George Floyd, Ahmaud Arbery, and almost Chris Cooper in Central Park have caused everyone in the world to pause and re-examine his/her own relationship with black skin, and it’s relative treatment in America in 2020. Add to that a layers of pure racism and cowardice that can no longer be masked by a liberal white woman with a dog, racist white men in your friendly Georgia neighborhood, or an enduring system of police brutality that this time chose a knee over a gun. Well, not just any knee, but the patellofemoral joint of an adult white male supporting the full weight of his torso and body transferred through his pelvis down the length of his femur to the approximately 5.5 mm carotid artery of Mr. Floyd. For almost 9 minutes a murderer slowly stole the life of another Black man, depriving him of vital oxygen and nutrients desperately needed by his brain for survival, reportedly because he was resisting arrest even though former Ofc. Chauvin’s hands stayed in his pockets the entire time, devoid of struggle to contain Mr.
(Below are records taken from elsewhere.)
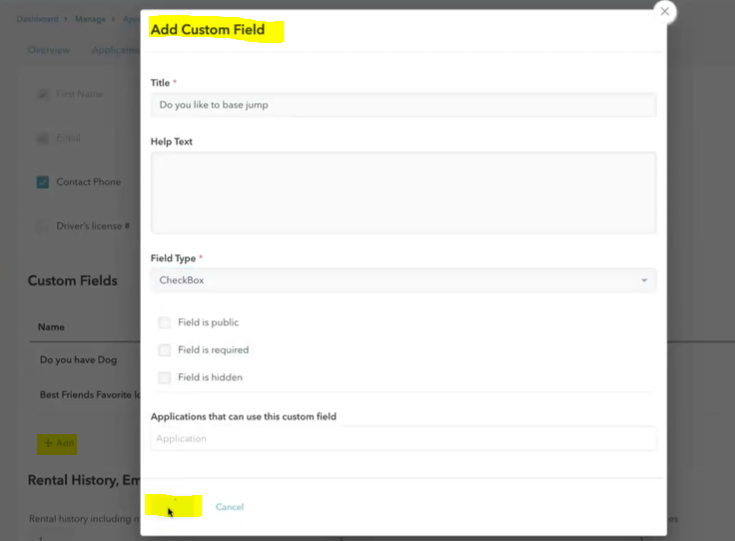Click the Title input field
The width and height of the screenshot is (735, 541).
pos(403,105)
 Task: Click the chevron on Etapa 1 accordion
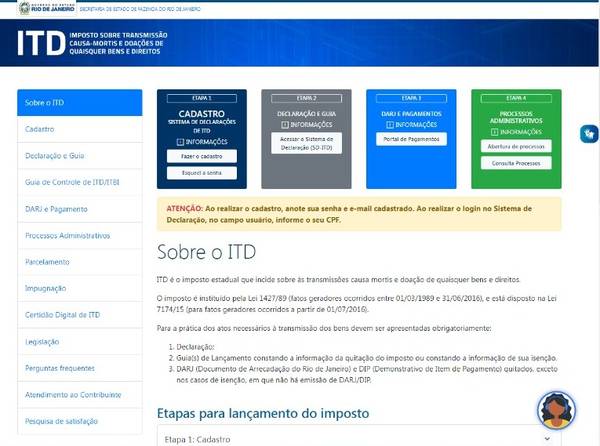pyautogui.click(x=543, y=438)
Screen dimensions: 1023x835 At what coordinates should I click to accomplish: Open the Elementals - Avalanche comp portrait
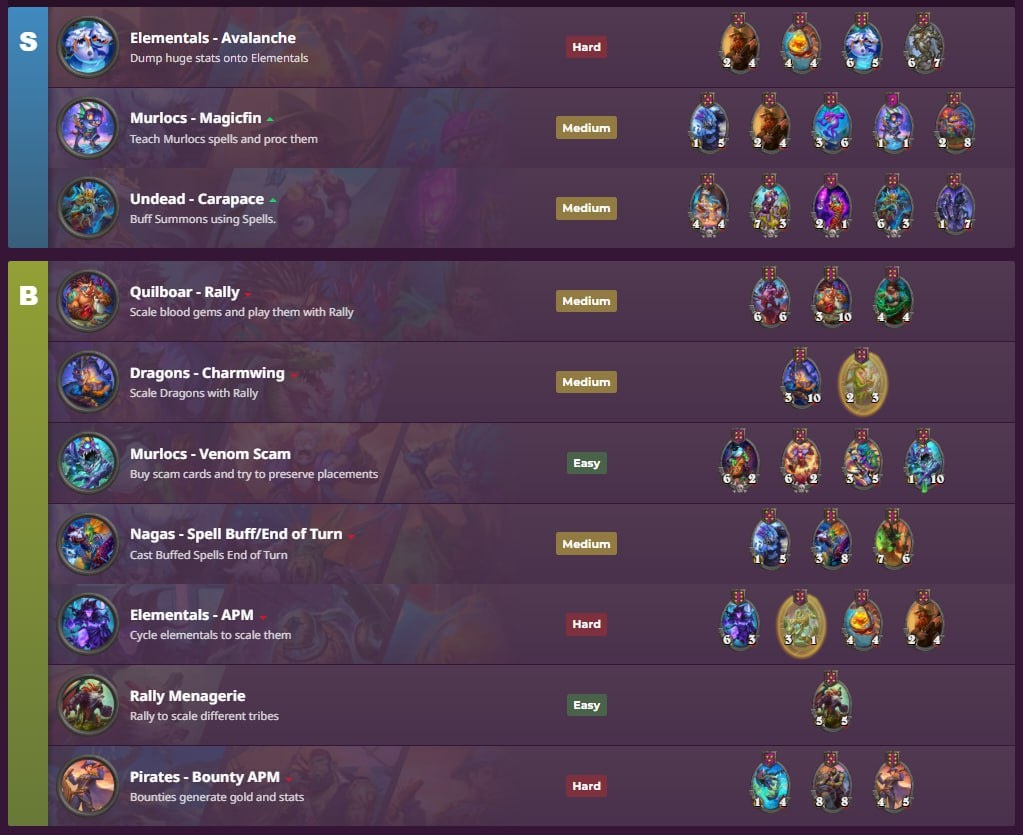click(87, 47)
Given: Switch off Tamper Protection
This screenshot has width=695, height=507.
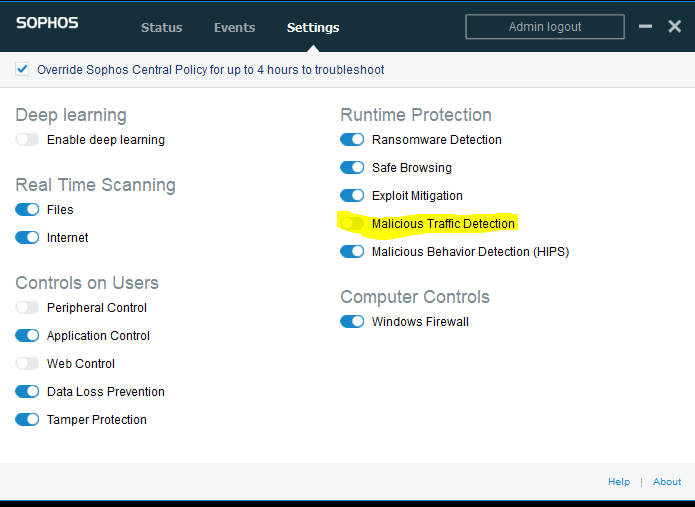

Floyd. 

So, yes, I prayed for you in the middle of the night when I couldn’t sleep, because enough is enough and- in the words of Fannie Lou Hamer – “I’m sick and tired of being sick and tired.” In the moans and groans of a grandmother on her knees in the middle of the night waiting for her prodigal grandson to return home. I whispered the words and melodies of songs lined out in a hymn by the mothers of the church who maybe couldn’t read or write intelligibly, but knew how to place that note so perfectly deep in your soul that every time you heard it, you got chills. I lifted up a prayer filled with the tears of a single mother who is utterly exhausted and whose true desire is for her and her children to be safe. That “arms wrapped around me” kind of protection that any man wants to give his family as a father, husband, brother, son, and provider, and that every woman wants to receive. Yet I understand that many times, Black man, you can’t because throughout countless generations you’ve been trying to survive, prevent and even run from a system that was designed to lynch or disable you by any means necessary. And while many may disagree, I suggest that safety and security are 2 of the most vital needs for a woman from a man. At home, in our communities, and even on our jobs and in places of worship. Although, Breona Taylor had just that with her boyfriend asleep beside her in their Louisville, KY apartment when the police stormed in unannounced and unloaded a hail of bullets into her body in the middle of the night, not realizing until they killed her that they were in the wrong apartment.

Whether you wanted me to or not, I prayed for you this morning to receive the strength to rise up with God’s help, wisdom and guidance to defeat this enemy of police brutality and systemic racism in America and all over the world. For you to have the courage stand upright as a Black man in your God-given power that the world is so afraid for you to possess, because they know that you would rule if only you realized it was yours. I asked God to hear my heart because no words would suffice to adequately describe the despair, rage, and gut-wrenching pain that it sometimes takes to be an African-American woman who loves and cherishes African-American men. I, hell WE, are praying for you, standing beside you and fighting with you because the security of our children, families and communities depend on it.